Até o poderoso Fulham recebe 60 milhões nesse parâmetro. Claro que Portugal não é a Inglaterra, mas já foram feitos estudos que dão como valor justo para o Benfica uns 35 milhões anuais.
A Olivedesportos não dá porque tem o rabo entalado pelo FC Porto e isso talvez a leve à morte se o Benfica tiver a coragem de romper de vez com eles.
A inspiração para este post veio do Futebol Live.

Benfica sem TV

A ameaça do Benfica à Olivedesportos é como a OPA que um dia Berardo lhe lançou. Não é para levar muito a sério. É um “bluff” para tentar subir o valor do contrato com Joaquim Oliveira. Mas não há força para desalojá-lo. Nem grande vontade. 
Este é o parágrafo inicial dum artigo de opinião publicado hoje no Record.
Porque é um assunto actual e para o qual os benfiquistas são sensíveis, resolvi trazê-lo aqui para debate de opiniões.
Não há quase nenhum benfiquista que não queira ver a Olivedesportos/Sporttv pelas costas, a não ser que abram muito bem os cordões à bolsa.
Ainda ontem li em dois blogues gloriosos referência a este tema e fazendo fé no que li e neste artigo fico com a sensação, quase certeza, que ainda não será desta que nos vamos ver livres do OliveirinhaTV, o que é pena. E não nos vamos ver livres porque existem muitas ligações colaterais que tornam o rompimento muito complicado.
São as chamadas ligações perigosas que tornam a decisão de rompimento muito difícil.
Ao menos saibam negociar os novos valores para patamares bem altos porque o Benfica é a "teta" do futebol português e de todos os seus mamões.

Negociações com a SportTV à vista

O presidente do Benfica concedeu ontem uma grande entrevista à Benfica TV, focando diversos temas da actualidade do clube, alguns dos quais vieram responder às dúvidas que assaltavam muitos benfiquistas.
Um dos temas que tem andado na ordem do dia, especialmente depois do incidente com a SportTV há uma semana atrás, é a eventual renegociação do contrato com aquele canal.
Luís FilipeVieira esclareceu que o Benfica não vai rasgar contratos e que vai sentar-se à mesa com  Joaquim Oliveira ainda durante este mês de Agosto ou o mais tardar no início de Setembro.
Garantiu que o Benfica não está amarrado àquele canal e que sabe bem quanto vale o seu nome em termos de mercado televisivo, tendo confirmado ainda que por si só o Benfica garante audiências idênticas às dos nossos dois rivais juntos.
Se não chegarem a um acordo, cumprirão os três anos de contrato que faltam, mas partirão imediatamente para negociações com outros parceiros.
Confesso que gostei de ver este assunto focado na entrevista porque há dias escrevi uma carta aberta a LFV precisamente sobre a SportTV.
Quem quiser ouvir a entrevista com duração de cerca de  25 minutos, ela encontra-se no final desta coluna de postagens.

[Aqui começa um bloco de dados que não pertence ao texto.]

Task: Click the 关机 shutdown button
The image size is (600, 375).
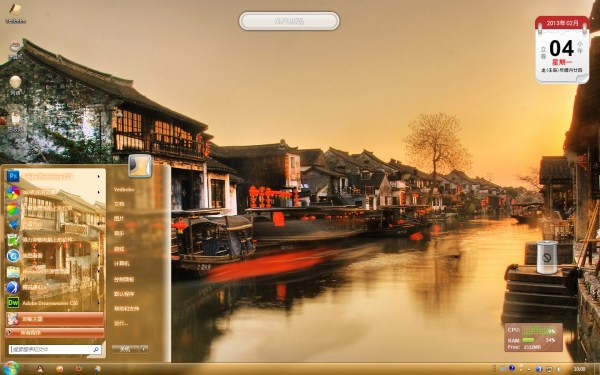Action: pos(126,349)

Renegociação de contrato televisivo

A confirmar-se a notícia de hoje, a Olivedesportos terá de abrir os cordões à bolsa se quiser continuar a ter os direitos televisivos do Benfica pós 2013.
A proposta mínima para a renovação seria de 25 milhões por ano, mais do triplo da actual, que é de 7,5 milhões.
Diferença muito significativa é certo, mas não desajustada da realidade, tendo em conta que o contrato que vigora foi assinado há alguns anos atrás e também face à "arma" negocial que o Benfica agora detém, a BenficaTV.